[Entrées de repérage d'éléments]
◇ ◇ ◇
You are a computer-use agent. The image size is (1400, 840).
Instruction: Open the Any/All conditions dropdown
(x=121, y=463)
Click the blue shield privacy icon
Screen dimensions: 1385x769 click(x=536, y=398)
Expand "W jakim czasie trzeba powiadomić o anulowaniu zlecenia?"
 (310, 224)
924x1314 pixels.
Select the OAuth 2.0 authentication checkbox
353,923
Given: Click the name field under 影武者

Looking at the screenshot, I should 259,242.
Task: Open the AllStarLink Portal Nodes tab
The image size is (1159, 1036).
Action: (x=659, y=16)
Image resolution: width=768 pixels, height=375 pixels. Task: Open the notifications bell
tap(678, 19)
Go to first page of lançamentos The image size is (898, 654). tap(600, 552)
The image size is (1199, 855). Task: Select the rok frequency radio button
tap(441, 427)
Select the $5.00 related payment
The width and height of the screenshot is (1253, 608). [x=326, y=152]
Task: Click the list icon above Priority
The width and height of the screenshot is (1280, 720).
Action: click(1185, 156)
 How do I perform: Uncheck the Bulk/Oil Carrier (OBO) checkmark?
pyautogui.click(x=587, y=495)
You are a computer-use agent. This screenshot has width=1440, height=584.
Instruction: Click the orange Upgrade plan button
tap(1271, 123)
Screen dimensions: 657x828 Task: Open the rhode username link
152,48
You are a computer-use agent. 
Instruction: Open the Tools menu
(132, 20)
◇ ◇ ◇
- **Consigne**
Reproduisez à l'identique toutes les entrées ci-dessus, sans en modifier une seule ligne.

- **Réponse**
You are a computer-use agent. The image size is (1400, 840).
Instruction: Open the Any/All conditions dropdown
(x=121, y=463)
Click the blue shield privacy icon
Screen dimensions: 1385x769 click(x=536, y=398)
Expand "W jakim czasie trzeba powiadomić o anulowaniu zlecenia?"
 (310, 224)
924x1314 pixels.
Select the OAuth 2.0 authentication checkbox
353,923
Given: Click the name field under 影武者

Looking at the screenshot, I should 259,242.
Task: Open the AllStarLink Portal Nodes tab
The image size is (1159, 1036).
Action: (x=659, y=16)
Image resolution: width=768 pixels, height=375 pixels. Task: Open the notifications bell
tap(678, 19)
Go to first page of lançamentos The image size is (898, 654). tap(600, 552)
The image size is (1199, 855). Task: Select the rok frequency radio button
tap(441, 427)
Select the $5.00 related payment
The width and height of the screenshot is (1253, 608). [x=326, y=152]
Task: Click the list icon above Priority
The width and height of the screenshot is (1280, 720).
Action: click(1185, 156)
 How do I perform: Uncheck the Bulk/Oil Carrier (OBO) checkmark?
pyautogui.click(x=587, y=495)
You are a computer-use agent. This screenshot has width=1440, height=584.
Instruction: Click the orange Upgrade plan button
tap(1271, 123)
Screen dimensions: 657x828 Task: Open the rhode username link
152,48
You are a computer-use agent. 
Instruction: Open the Tools menu
(132, 20)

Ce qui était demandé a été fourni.